Only the lines with the string "this" are needed; return each of them from the entries below.

Start of Record excerpts

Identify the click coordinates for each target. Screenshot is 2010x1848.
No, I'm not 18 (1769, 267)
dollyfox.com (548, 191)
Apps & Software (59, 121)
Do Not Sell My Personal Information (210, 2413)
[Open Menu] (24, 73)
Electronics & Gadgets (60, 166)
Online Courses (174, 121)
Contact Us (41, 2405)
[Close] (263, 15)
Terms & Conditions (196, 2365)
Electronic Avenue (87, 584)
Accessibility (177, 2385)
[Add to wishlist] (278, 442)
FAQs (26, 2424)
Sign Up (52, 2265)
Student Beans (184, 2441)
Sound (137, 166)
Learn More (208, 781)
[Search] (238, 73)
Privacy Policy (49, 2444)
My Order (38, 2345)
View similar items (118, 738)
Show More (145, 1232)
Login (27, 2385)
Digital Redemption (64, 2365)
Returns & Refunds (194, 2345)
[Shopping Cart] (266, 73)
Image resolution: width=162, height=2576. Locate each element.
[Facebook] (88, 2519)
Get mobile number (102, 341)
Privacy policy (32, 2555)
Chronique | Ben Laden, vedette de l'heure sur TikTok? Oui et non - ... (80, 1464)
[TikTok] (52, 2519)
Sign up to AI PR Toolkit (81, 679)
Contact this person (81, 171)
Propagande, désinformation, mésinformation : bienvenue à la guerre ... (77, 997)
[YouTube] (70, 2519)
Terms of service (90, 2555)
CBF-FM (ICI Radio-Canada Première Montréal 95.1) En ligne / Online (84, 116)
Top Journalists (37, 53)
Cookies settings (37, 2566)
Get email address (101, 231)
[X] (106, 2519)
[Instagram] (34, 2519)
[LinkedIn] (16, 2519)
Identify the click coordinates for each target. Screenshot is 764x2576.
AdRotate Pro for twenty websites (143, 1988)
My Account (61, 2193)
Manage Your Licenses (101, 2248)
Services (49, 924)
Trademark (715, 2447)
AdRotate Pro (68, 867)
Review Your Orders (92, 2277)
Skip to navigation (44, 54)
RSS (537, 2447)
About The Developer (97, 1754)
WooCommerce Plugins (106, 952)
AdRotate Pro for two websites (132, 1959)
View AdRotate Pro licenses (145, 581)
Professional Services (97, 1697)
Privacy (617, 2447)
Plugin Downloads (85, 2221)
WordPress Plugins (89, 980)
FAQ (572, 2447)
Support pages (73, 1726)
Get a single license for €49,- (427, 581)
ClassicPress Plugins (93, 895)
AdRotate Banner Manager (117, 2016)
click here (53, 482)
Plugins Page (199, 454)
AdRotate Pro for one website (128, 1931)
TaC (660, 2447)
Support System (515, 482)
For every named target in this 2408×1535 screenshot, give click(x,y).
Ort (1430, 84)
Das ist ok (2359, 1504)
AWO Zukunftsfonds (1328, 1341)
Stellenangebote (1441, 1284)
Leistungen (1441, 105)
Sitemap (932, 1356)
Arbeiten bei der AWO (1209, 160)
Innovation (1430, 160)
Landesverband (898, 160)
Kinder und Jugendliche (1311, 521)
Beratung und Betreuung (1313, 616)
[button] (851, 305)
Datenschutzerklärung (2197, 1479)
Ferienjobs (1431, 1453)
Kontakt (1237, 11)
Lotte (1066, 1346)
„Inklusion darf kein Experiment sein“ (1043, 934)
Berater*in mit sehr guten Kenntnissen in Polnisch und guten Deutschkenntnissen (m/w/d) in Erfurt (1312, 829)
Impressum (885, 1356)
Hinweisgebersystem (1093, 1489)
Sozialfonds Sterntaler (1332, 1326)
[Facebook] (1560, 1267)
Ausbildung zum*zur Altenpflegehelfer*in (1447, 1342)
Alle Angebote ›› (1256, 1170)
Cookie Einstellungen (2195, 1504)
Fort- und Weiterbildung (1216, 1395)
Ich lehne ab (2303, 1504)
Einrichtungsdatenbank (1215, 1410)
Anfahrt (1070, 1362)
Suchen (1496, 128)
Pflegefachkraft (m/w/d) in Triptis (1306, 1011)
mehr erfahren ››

End of Record excerpts

* [Your solution]:
Contact this person (81, 171)
For every named target in this 2408×1535 screenshot, give click(x,y).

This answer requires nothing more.